→ PROVIDED MATERIAL
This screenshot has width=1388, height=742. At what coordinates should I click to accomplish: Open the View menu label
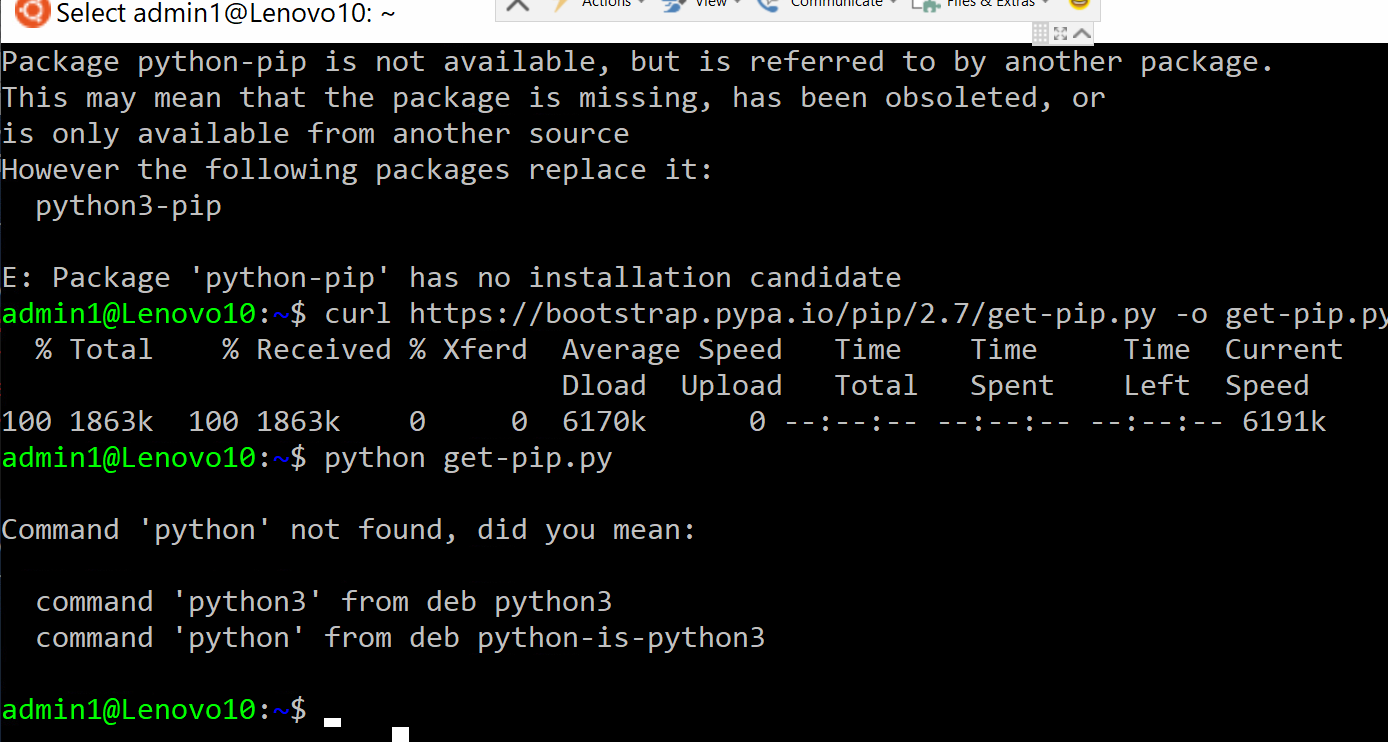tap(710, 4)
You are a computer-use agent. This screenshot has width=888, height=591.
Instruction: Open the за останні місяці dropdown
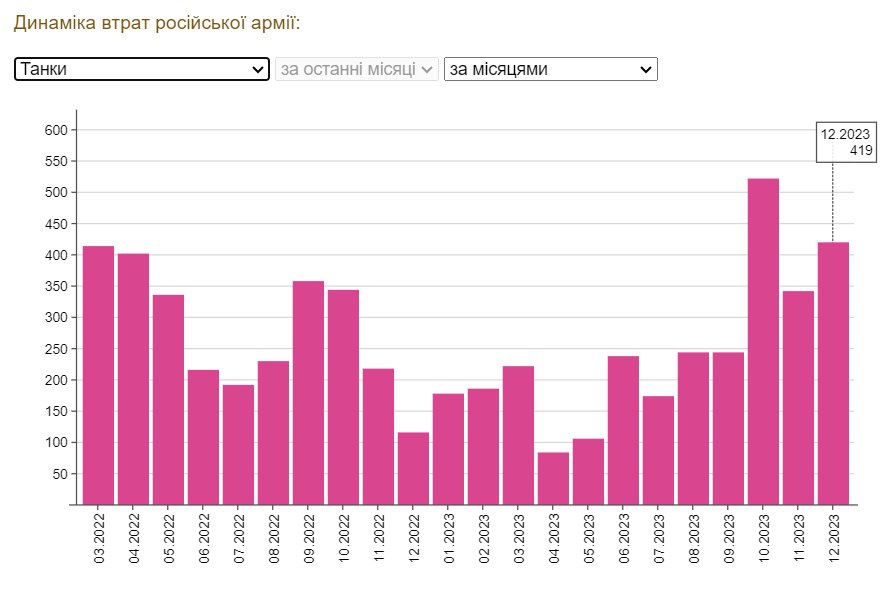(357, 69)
==
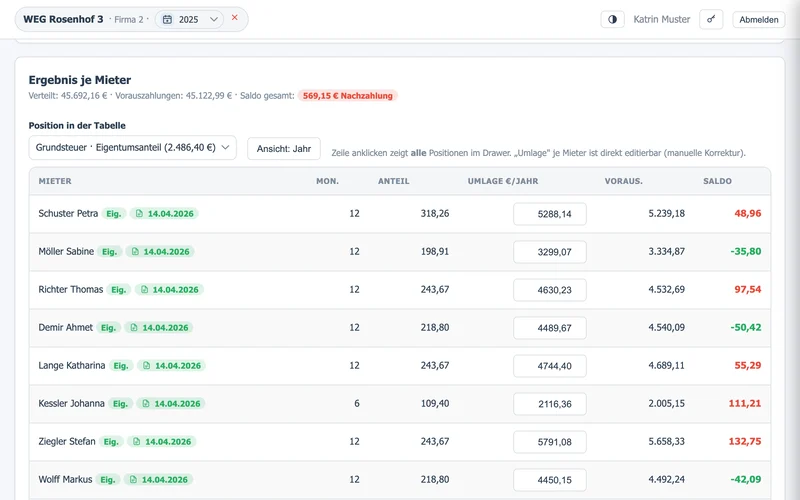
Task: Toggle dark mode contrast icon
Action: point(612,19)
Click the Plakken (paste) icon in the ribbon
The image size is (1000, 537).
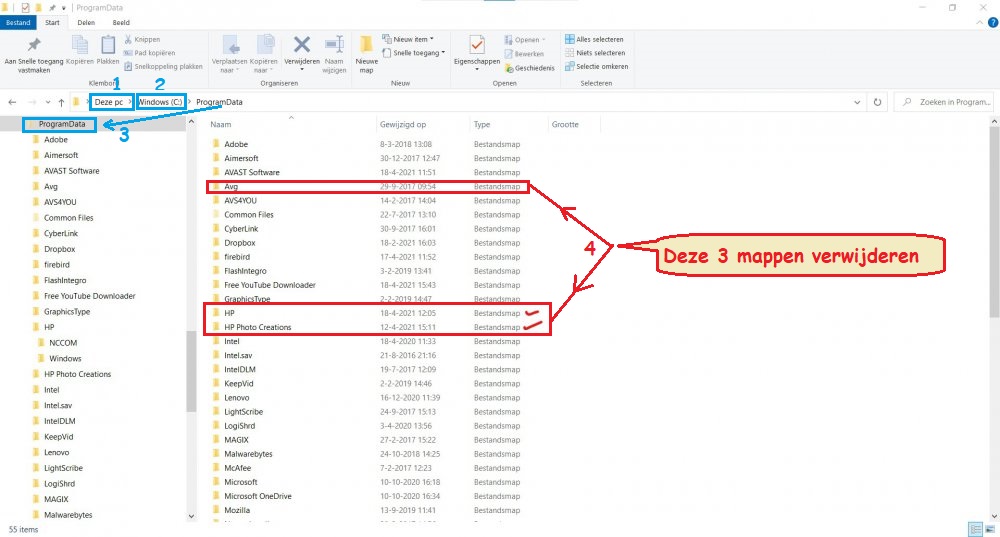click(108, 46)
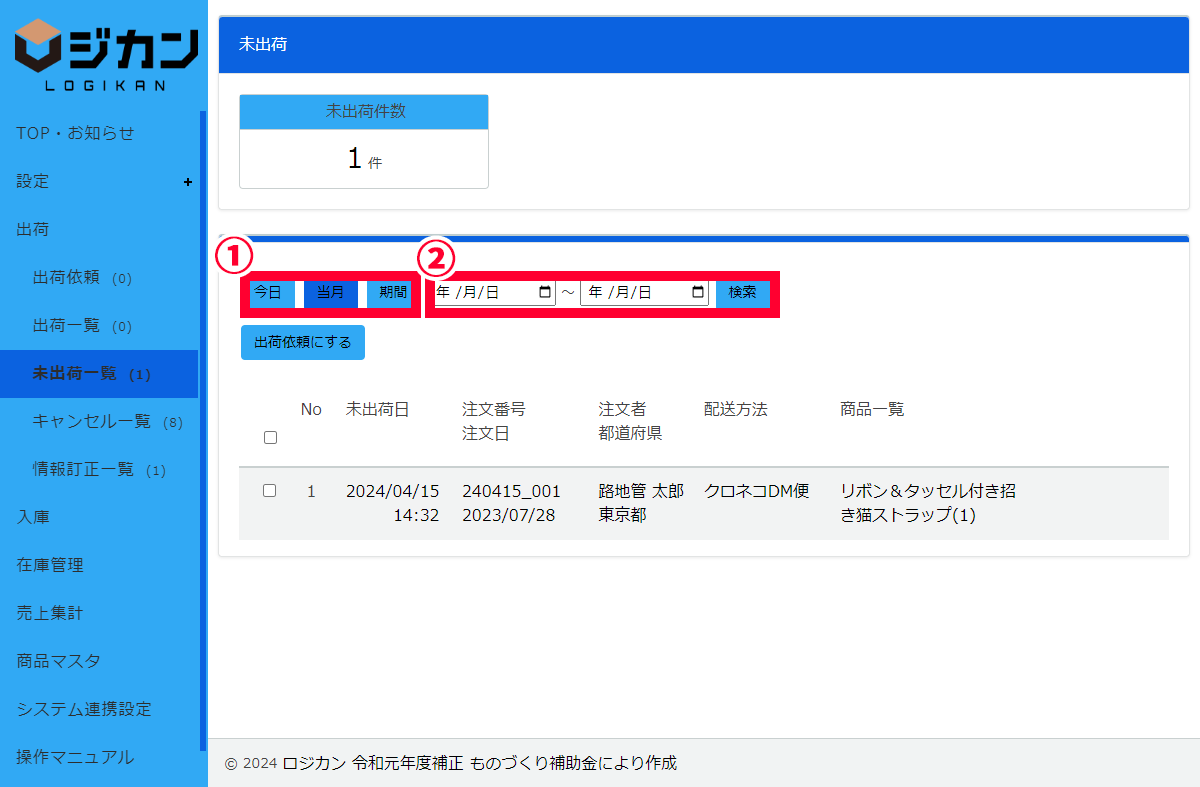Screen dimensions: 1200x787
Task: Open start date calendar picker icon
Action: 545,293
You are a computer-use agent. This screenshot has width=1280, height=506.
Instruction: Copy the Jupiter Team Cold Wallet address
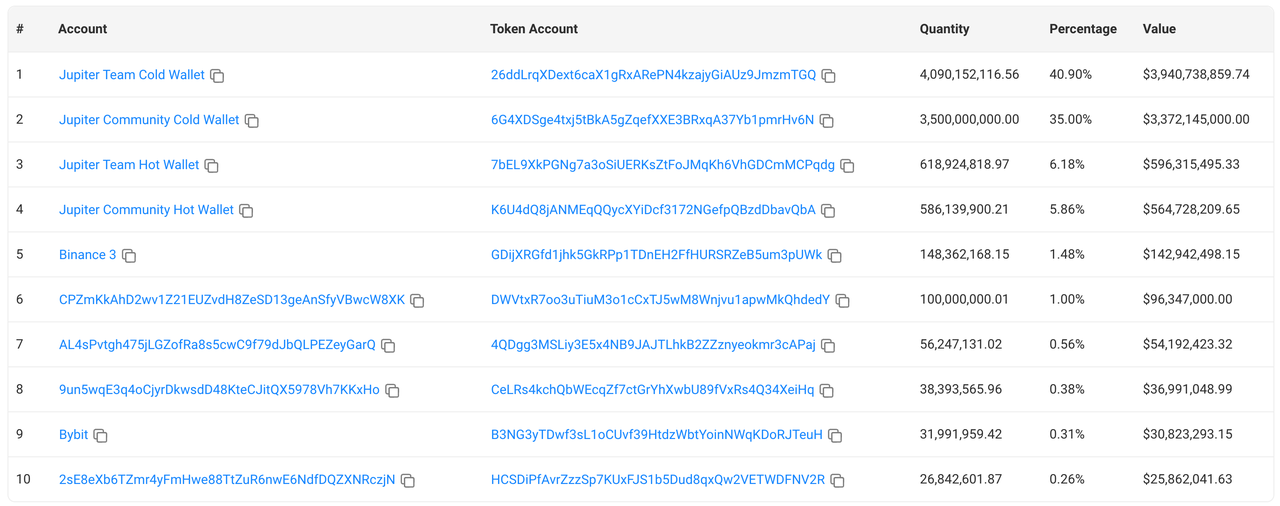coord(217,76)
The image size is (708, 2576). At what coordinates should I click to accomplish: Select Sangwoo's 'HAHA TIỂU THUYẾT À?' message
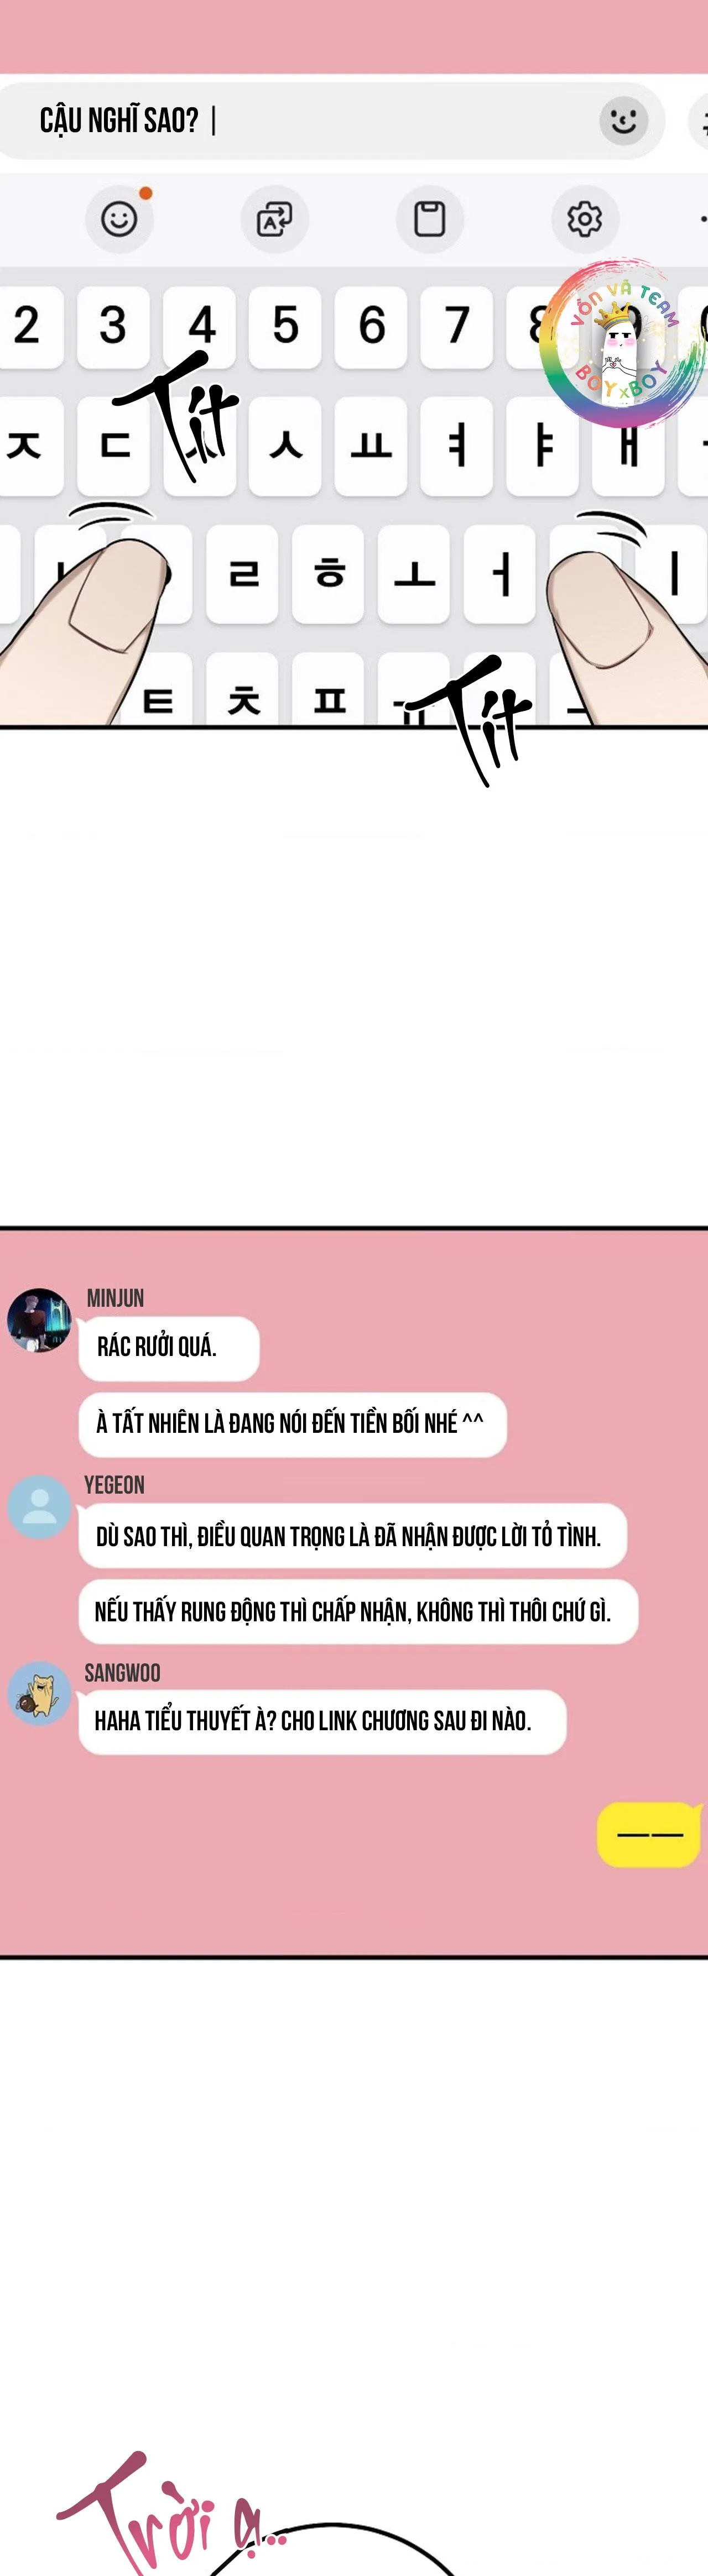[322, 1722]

→ PROBLEM
How many lines in the entries above contain the string "computer", matching case exactly? Give only the number.

→ RESPONSE
2